In [None]:
# Imports + Load + Basic cleaning 
import re
import math
import numpy as np
import pandas as pd
import matplotlib.pyplot as plt
from scipy.stats import chi2_contingency, entropy

FILE_PATH = r"...\PDA_Data_Final.xlsx"

df = pd.read_excel(FILE_PATH)

expected_cols = [
    "city", "title", "address", "Öffnungsklasse", "Services",
    "Restaurantkonzept", "Küchenregion", "Kette oder unabhängig",
    "Kettenzuordnung", "Preiskategorie"
]

missing = [c for c in expected_cols if c not in df.columns]
if missing:
    print("Missing columns:", missing)

for c in expected_cols:
    if c in df.columns:
        df[c] = df[c].astype("string").str.strip()

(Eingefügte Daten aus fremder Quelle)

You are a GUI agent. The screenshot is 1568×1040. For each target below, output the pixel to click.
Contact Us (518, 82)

df["city"] = df["city"].fillna("Unbekannt")
df["Küchenregion"] = df["Küchenregion"].fillna("Unbekannt")
df["Restaurantkonzept"] = df["Restaurantkonzept"].fillna("Unbekannt")
df["Services"] = df["Services"].fillna("Unbekannt")
df["Öffnungsklasse"] = df["Öffnungsklasse"].fillna("Unbekannt")
df["Preiskategorie"] = df["Preiskategorie"].fillna("Unbekannt")
df["Kettenzuordnung"] = df["Kettenzuordnung"].fillna("")

plt.rcParams.update({
    "figure.dpi": 120,
    "savefig.dpi": 300,
    "axes.titlesize": 14,
    "axes.labelsize": 12,
    "xtick.labelsize": 10,
    "ytick.labelsize": 10,
    "legend.fontsize": 10,
    "axes.grid": True,
    "grid.alpha": 0.25,
})

In [None]:
#  Helper functions 
def top_n_with_other(series, n=20, other_label="Other"):
    vc = series.value_counts(dropna=False)
    if len(vc) <= n:
        return series
    top = vc.index[:n]
    return series.where(series.isin(top), other_label)

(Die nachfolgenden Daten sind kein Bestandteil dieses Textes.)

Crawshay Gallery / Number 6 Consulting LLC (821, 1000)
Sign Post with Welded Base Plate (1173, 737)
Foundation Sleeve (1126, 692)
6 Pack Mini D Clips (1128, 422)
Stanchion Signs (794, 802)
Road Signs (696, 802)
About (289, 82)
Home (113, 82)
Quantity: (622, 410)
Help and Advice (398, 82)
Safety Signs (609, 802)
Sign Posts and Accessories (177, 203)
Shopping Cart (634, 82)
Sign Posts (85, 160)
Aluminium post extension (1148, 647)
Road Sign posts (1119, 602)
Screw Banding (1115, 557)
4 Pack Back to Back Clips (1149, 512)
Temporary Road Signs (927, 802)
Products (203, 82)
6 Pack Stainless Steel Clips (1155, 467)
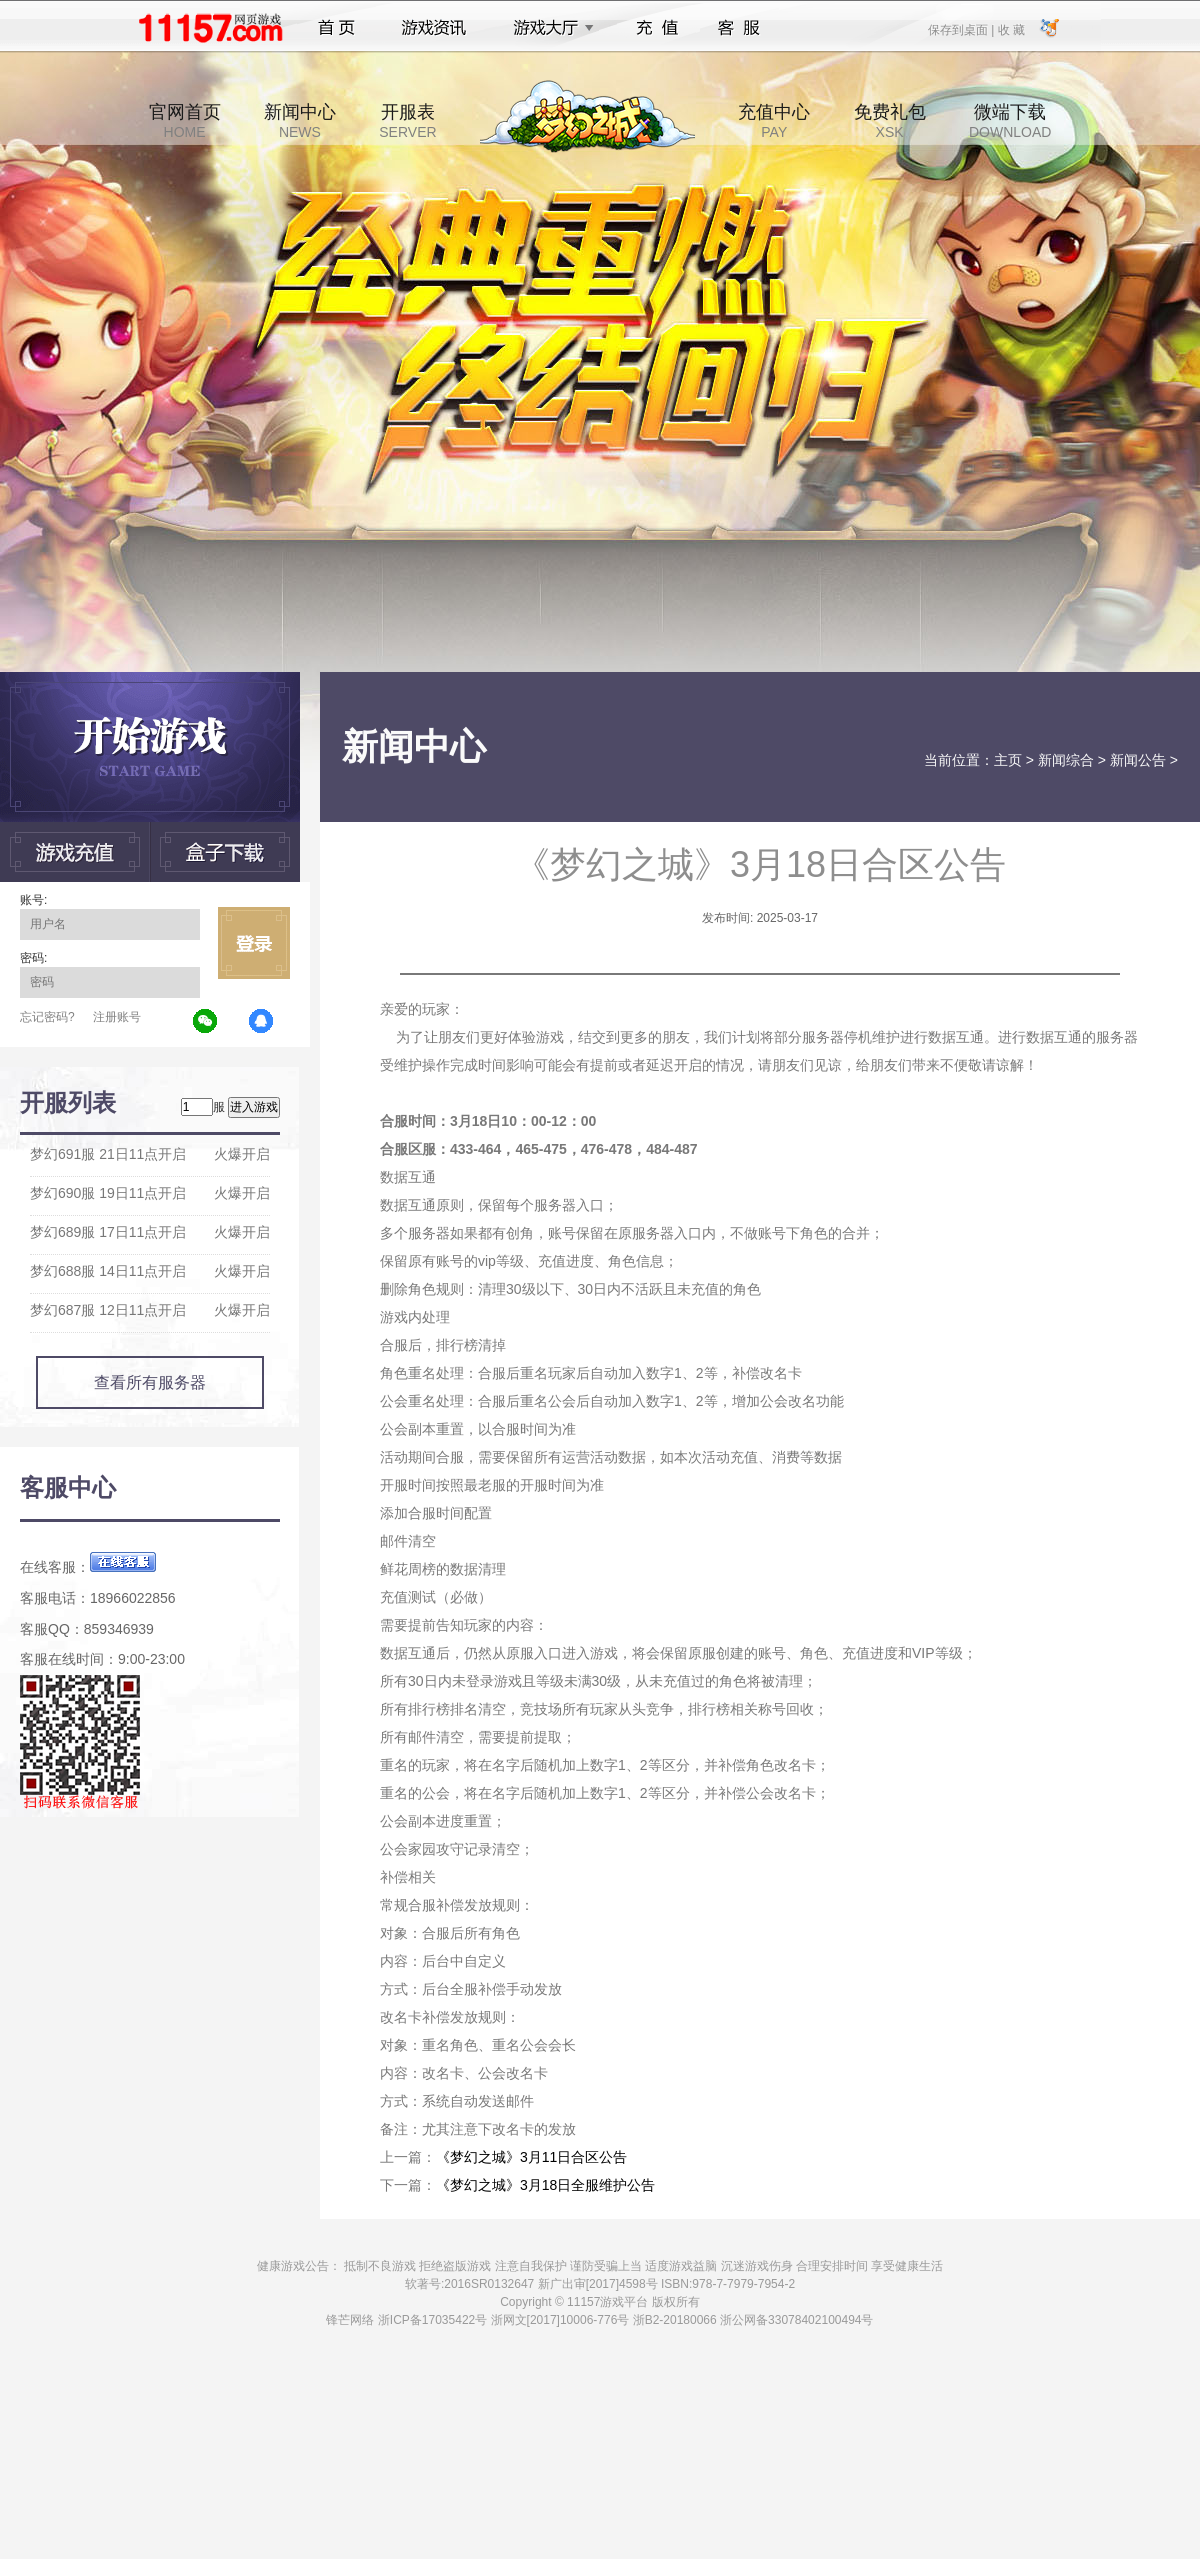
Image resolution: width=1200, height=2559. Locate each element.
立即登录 (254, 943)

def rotate_xticks(ax, rotation=45, ha="right"):
    ax.tick_params(axis="x", labelrotation=rotation)
    plt.setp(ax.get_xticklabels(), ha=ha)

def annotate_bars(ax, fmt="{:.0f}"):
    for p in ax.patches:
        h = p.get_height()
        if np.isfinite(h) and h > 0:
            ax.annotate(
                fmt.format(h),
                (p.get_x() + p.get_width() / 2, h),
                ha="center",
                va="bottom",
                fontsize=9,
                xytext=(0, 2),
                textcoords="offset points",
            )

def percent_stack(ax):
    ax.set_ylim(0, 1)
    ax.set_ylabel("Anteil")
    ax.yaxis.set_major_formatter(lambda x, pos: f"{int(round(x*100))}%")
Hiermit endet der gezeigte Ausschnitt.